In the above method, the primary structure of the strain protein sample, the secondary structure of the strain protein sample, the musical style constraint and the protein sequence constraint are used as input data.
Wherein the content of the first and second substances,
primary structure data of strain protein samples: the method takes the primary amino acid sequence of protein data as input, and takes the amino acid sequence in the primary structure of the protein as linear arrangement because the primary structure of the protein is formed by the dehydration of amino acid to form front and back linear connection, and the data forms one-dimensional single-channel data, namely one-dimensional data. Setting the values of 20 amino acids forming the protein as s according to the value range of the image gray value of 0-2551~s20
Secondary structure data of strain protein samples: the protein sequence secondary structure is in three-dimensional space distribution due to the existence of alpha helix and beta folding and the connection of a plurality of times of linked amino acids on the main chain. Neglecting secondary link amino acids with small influence on spatial characteristics, and taking values according to image gray values of 0-255Range, set up as backbone amino acid skeleton atom CαThe values of C, N, O are k1、k2、k3And k4Each represents k1%、k2%、k3% and k4% black, the projection of four main chain atoms in each coordinate system of the three-dimensional space forms a three-channel distribution gray image of the main chain skeleton atoms, and the data is three-channel data, namely three-dimensional data.

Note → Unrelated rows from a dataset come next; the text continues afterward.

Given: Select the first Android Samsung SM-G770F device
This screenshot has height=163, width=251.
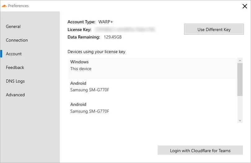Looking at the screenshot, I should coord(152,87).
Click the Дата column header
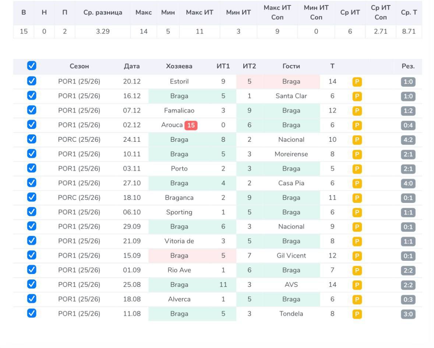This screenshot has width=434, height=348. point(131,66)
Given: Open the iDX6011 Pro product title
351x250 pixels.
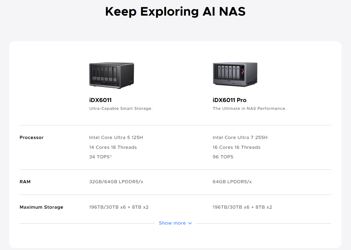Looking at the screenshot, I should click(229, 100).
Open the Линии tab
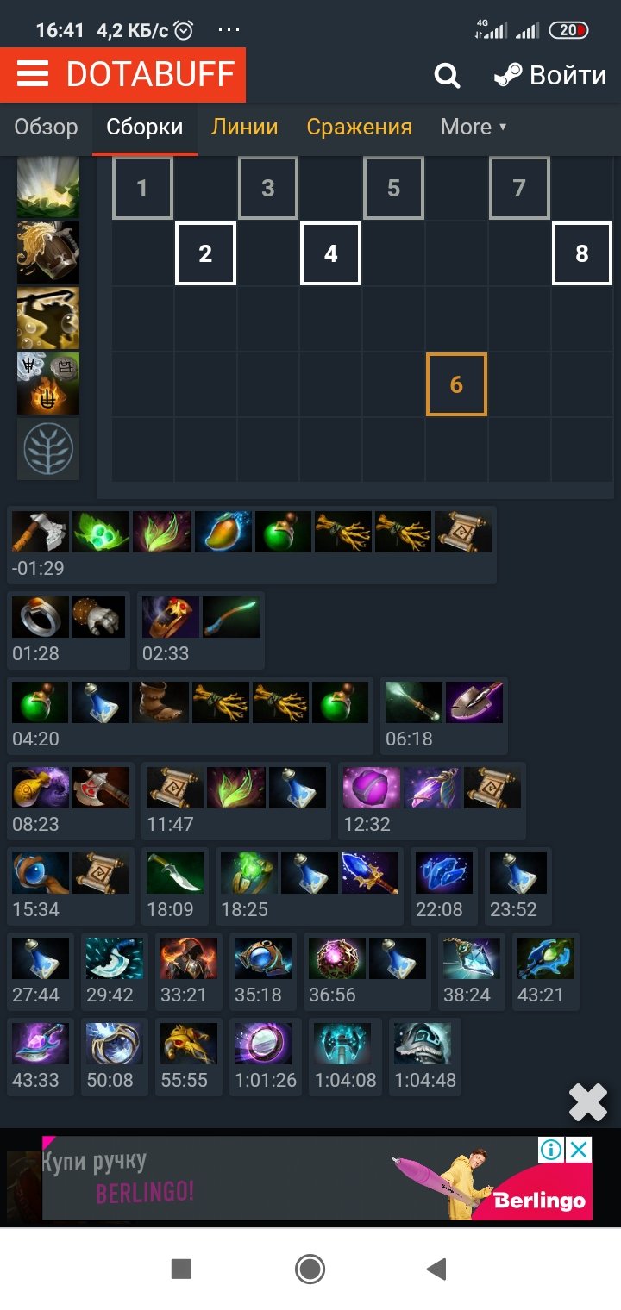 [x=245, y=127]
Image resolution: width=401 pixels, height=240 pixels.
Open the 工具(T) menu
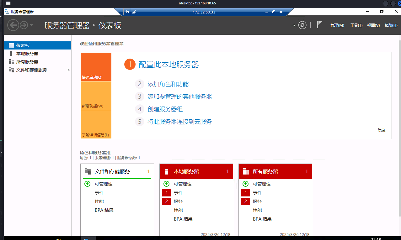356,25

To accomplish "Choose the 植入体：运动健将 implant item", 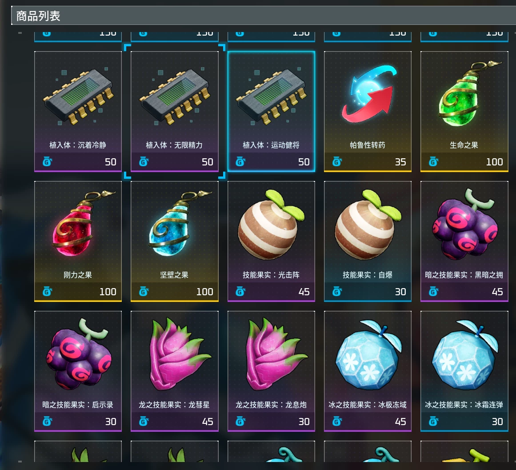I will point(271,111).
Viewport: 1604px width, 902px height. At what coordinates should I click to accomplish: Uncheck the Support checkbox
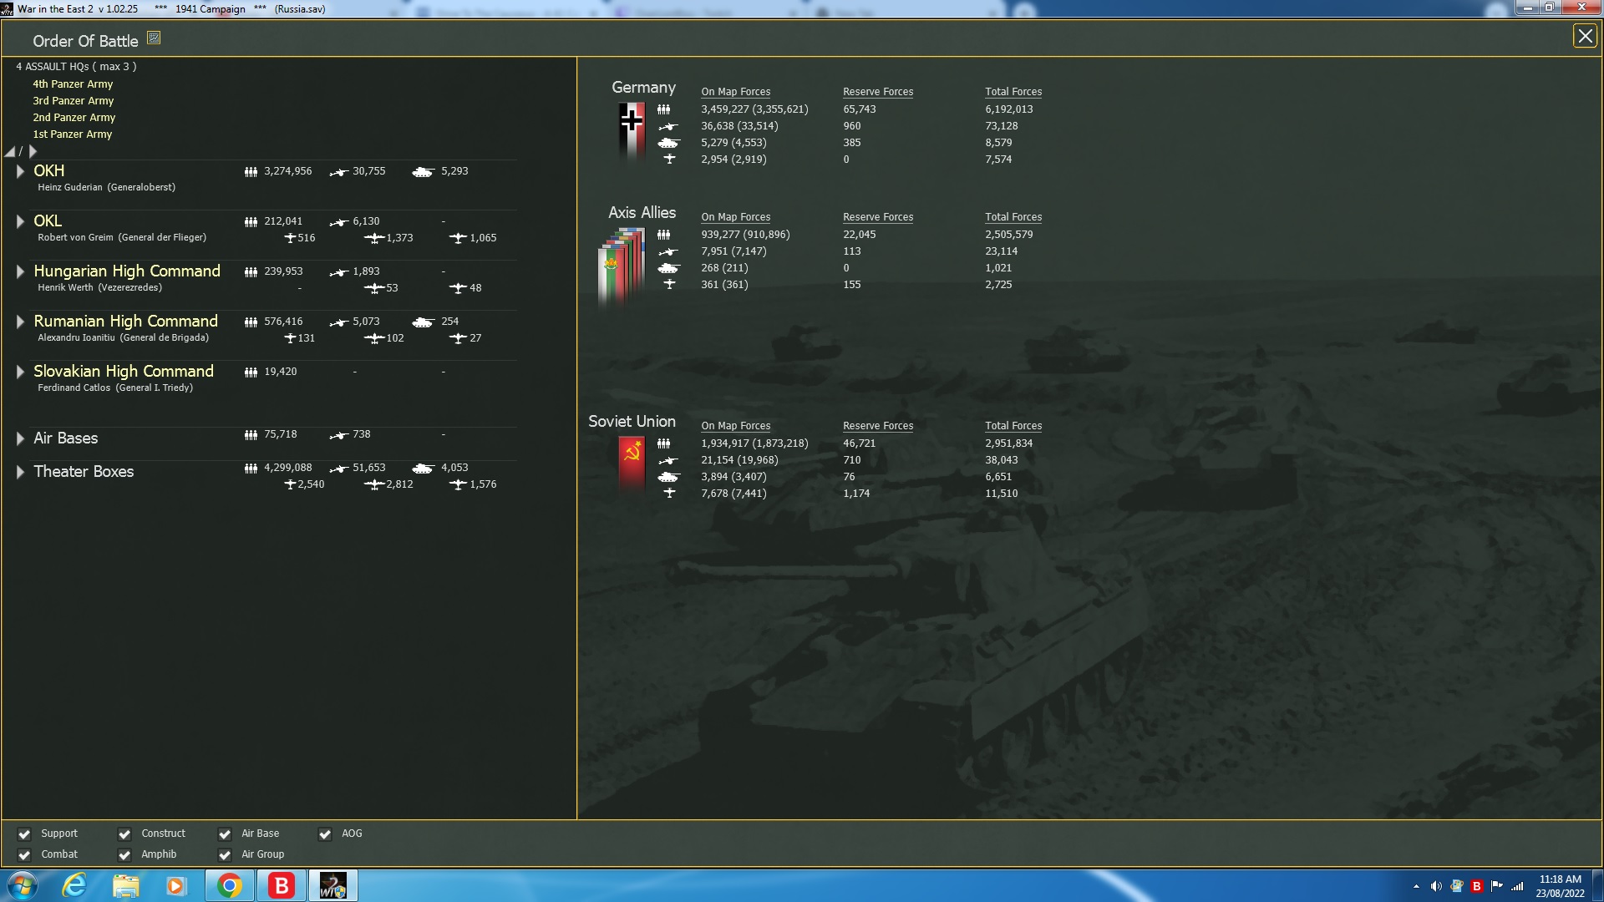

Constraint conditions of music style: the tone, chord and rhythm of different specific music styles are combined into music style constraint according to the categories of music works, the rules of music creation and the like.
Protein sequence constraints: the comprehensive characteristics of one-dimensional and three-dimensional property abstractions of the amino acid sequences of the primary and secondary structures of the new coronavirus are used as protein sequence constraints of the model.
Because a large amount of sample data of strain proteins are needed in the training process of generating a two-dimensional spectrum model of proteins, and for some viruses, the training requirements cannot be met due to the small sample size, for example: the new coronavirus can be amplified through a strain protein sample in an artificial mode to meet the training requirement of a model, multiple amplification methods can be selected for the strain protein sample, and the strain protein sample is increased by adopting a deep learning mode of a generative confrontation network in the scheme.
Referring to fig. 3, for the protein generation two-dimensional spectrum model constructed based on the generative confrontation network provided in the present embodiment, the model is based on the generative confrontation model, and a protein-to-music generation model is designed by taking a strain protein generation two-dimensional score and a specific style of music as research objects, and the model includes: the two-dimensional spectrum generator G1, the music generation discriminator D1, the music style discriminator D2, the protein inverse generator F1 and the protein discriminator D3 input the primary and secondary structure X1 of the input protein, the music style constraint C and the protein sequence constraint L, and then the two-dimensional spectrum can be generated and the musical composition can be output.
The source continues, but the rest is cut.